Task details:
Using the listing below, work out the number of lines in which "computer" appears; return only that figure.

Task input:
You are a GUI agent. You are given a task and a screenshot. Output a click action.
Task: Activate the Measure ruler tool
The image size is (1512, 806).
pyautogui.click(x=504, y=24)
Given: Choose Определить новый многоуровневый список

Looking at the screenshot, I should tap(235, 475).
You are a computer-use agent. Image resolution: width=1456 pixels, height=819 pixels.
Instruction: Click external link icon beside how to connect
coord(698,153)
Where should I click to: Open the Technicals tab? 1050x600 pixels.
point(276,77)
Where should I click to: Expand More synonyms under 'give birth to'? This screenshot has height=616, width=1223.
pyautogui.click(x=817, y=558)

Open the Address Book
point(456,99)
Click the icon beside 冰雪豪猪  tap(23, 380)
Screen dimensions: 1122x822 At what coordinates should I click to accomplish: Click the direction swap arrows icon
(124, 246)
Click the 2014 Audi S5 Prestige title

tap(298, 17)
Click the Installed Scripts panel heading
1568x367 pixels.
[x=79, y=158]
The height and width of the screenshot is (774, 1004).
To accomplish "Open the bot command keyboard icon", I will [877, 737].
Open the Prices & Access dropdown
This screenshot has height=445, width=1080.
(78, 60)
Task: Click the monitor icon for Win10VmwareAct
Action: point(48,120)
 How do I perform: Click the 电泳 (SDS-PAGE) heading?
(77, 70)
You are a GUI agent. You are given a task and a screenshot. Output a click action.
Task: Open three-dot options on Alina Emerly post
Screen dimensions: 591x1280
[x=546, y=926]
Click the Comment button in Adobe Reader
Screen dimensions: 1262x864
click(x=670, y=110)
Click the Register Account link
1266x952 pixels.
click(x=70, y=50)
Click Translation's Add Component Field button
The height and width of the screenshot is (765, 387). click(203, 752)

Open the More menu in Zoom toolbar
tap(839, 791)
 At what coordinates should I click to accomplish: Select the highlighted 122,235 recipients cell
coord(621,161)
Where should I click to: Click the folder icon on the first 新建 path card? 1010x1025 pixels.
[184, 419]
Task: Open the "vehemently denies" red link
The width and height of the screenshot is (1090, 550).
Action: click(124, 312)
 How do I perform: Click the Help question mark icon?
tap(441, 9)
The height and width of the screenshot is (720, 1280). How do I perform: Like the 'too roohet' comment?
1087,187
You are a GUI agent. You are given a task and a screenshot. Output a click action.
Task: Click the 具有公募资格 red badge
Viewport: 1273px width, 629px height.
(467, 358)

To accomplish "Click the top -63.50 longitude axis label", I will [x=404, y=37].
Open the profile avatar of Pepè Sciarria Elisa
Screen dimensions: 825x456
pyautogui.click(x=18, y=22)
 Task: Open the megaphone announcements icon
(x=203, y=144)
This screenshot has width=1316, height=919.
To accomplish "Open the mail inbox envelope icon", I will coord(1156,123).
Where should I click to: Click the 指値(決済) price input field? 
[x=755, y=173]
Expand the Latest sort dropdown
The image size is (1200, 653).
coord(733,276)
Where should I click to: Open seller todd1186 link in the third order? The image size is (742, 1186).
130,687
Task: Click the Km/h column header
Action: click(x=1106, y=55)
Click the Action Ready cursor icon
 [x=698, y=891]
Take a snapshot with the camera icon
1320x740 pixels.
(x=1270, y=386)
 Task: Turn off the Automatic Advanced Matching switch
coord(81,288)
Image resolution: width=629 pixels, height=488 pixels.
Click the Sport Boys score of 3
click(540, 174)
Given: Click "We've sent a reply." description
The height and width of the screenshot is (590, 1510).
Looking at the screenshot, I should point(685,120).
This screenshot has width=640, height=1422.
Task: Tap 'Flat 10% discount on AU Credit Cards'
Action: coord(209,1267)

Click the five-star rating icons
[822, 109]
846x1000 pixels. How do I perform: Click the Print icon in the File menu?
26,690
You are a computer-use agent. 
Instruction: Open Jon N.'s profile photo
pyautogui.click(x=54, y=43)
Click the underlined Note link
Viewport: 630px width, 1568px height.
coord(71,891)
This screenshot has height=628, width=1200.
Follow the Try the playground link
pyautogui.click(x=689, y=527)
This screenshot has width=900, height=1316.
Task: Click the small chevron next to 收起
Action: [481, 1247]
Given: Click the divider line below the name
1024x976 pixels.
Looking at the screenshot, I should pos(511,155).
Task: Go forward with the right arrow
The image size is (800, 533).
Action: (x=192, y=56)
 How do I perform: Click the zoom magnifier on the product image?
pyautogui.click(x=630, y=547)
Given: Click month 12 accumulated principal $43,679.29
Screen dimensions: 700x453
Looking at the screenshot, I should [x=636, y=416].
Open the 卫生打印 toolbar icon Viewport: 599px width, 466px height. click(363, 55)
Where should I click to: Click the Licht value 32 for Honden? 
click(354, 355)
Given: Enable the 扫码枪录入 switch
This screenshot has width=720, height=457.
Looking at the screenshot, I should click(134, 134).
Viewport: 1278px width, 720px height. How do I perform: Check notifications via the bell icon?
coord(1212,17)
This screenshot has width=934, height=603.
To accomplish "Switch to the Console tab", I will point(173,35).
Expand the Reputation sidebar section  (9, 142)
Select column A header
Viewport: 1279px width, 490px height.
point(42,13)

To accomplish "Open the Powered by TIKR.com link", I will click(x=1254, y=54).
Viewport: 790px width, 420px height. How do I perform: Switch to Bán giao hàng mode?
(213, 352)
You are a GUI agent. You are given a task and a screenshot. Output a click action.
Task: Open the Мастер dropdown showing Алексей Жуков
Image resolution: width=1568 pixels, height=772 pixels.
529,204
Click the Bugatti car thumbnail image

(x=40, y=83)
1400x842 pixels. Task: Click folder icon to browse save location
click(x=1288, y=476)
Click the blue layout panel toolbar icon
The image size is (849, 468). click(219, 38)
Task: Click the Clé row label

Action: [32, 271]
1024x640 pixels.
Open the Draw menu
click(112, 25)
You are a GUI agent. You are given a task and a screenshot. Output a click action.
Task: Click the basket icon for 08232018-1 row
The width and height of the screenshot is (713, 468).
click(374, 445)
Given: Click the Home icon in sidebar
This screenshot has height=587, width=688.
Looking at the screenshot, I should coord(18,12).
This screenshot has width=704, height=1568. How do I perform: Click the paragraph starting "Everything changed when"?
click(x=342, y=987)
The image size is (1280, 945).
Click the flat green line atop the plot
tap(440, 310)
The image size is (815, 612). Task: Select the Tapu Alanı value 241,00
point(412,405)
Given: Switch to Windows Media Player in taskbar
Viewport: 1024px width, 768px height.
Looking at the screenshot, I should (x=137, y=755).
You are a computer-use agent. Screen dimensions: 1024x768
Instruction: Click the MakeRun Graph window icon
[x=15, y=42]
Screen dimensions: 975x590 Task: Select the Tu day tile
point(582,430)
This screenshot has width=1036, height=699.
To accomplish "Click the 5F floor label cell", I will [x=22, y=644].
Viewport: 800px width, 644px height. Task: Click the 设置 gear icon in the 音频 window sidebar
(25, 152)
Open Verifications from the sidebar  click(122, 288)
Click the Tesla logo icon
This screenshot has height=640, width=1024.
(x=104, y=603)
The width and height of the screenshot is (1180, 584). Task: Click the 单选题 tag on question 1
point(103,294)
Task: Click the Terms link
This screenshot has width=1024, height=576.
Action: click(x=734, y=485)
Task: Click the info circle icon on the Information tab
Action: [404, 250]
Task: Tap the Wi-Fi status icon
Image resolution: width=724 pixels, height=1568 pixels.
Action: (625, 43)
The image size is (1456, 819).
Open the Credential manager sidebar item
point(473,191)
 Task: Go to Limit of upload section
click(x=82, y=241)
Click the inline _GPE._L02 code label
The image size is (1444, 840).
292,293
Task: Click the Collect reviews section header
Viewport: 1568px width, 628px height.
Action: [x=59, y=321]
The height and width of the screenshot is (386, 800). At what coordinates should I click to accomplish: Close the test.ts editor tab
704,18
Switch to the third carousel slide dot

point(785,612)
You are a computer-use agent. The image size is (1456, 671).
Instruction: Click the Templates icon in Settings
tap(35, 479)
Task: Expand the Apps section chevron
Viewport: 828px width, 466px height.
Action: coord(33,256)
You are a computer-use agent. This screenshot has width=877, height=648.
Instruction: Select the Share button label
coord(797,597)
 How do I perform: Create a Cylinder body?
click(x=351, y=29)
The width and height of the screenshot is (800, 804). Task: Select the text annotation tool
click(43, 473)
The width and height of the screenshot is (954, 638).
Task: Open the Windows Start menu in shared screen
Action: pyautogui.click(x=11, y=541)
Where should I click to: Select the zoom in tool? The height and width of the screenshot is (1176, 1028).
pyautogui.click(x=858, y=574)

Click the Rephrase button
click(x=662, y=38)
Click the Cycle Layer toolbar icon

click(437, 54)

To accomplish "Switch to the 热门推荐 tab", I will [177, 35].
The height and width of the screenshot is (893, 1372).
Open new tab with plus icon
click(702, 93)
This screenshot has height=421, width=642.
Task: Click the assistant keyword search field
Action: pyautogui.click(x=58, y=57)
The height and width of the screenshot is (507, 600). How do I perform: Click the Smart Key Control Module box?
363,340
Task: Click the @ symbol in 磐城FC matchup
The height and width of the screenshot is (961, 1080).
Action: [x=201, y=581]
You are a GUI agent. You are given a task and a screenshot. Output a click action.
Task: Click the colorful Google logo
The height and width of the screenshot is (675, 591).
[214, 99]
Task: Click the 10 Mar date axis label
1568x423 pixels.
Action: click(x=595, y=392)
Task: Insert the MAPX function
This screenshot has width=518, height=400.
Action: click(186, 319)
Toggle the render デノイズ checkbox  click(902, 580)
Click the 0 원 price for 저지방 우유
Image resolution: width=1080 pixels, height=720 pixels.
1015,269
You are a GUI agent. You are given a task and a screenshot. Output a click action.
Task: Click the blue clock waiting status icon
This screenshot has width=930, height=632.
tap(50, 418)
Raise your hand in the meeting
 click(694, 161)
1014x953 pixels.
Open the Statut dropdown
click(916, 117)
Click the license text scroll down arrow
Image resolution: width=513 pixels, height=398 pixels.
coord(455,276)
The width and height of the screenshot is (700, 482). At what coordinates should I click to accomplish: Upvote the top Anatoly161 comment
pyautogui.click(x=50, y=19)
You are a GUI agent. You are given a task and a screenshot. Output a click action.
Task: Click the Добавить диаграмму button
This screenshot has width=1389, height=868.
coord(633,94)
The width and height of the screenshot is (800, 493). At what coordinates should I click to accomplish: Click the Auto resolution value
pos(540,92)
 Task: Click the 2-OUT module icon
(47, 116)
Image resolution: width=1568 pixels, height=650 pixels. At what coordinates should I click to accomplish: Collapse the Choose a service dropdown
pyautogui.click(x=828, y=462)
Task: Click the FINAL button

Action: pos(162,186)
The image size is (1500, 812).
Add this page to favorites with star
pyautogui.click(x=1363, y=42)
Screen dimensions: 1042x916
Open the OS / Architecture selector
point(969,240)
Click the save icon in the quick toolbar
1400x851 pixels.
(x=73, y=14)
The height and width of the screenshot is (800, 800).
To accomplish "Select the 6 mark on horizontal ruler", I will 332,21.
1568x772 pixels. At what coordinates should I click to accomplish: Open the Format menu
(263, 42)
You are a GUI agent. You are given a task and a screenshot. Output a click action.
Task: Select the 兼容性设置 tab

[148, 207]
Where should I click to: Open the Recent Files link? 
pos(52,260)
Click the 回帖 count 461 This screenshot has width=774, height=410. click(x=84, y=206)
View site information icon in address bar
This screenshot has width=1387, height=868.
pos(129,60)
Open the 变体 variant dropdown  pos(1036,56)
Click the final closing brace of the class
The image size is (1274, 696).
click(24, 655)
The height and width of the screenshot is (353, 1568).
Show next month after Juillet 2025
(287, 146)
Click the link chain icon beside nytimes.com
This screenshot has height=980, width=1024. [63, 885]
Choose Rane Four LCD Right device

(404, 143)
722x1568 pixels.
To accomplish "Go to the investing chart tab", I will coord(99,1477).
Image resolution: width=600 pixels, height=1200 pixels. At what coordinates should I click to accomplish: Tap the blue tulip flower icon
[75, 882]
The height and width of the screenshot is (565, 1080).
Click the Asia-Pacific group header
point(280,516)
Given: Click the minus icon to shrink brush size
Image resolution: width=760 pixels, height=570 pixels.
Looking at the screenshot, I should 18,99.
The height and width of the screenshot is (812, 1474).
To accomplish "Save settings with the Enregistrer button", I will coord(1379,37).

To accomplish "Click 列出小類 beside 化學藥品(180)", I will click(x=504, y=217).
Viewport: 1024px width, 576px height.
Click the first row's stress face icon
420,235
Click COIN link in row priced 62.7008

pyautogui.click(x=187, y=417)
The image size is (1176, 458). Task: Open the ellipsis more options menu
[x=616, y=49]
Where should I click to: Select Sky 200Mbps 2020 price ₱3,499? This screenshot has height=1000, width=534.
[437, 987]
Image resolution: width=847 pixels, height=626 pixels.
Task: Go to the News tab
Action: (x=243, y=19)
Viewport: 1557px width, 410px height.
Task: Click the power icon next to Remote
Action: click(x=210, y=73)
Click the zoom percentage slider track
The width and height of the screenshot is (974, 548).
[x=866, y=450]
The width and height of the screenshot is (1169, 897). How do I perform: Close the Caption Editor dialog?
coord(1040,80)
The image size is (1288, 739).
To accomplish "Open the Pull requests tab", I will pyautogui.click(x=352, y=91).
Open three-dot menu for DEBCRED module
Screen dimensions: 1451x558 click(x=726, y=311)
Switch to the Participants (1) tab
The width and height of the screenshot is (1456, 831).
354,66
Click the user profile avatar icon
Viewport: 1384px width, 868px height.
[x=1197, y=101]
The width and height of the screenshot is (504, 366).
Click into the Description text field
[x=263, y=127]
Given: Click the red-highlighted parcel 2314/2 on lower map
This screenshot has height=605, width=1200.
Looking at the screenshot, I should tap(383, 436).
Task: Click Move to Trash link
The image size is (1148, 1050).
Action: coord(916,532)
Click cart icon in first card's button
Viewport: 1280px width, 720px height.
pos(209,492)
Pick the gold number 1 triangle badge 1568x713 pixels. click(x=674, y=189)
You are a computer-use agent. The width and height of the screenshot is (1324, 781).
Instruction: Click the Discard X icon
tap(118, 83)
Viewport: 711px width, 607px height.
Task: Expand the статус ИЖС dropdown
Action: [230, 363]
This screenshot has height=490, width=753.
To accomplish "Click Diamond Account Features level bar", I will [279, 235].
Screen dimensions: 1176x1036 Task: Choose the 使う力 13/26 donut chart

Response:
6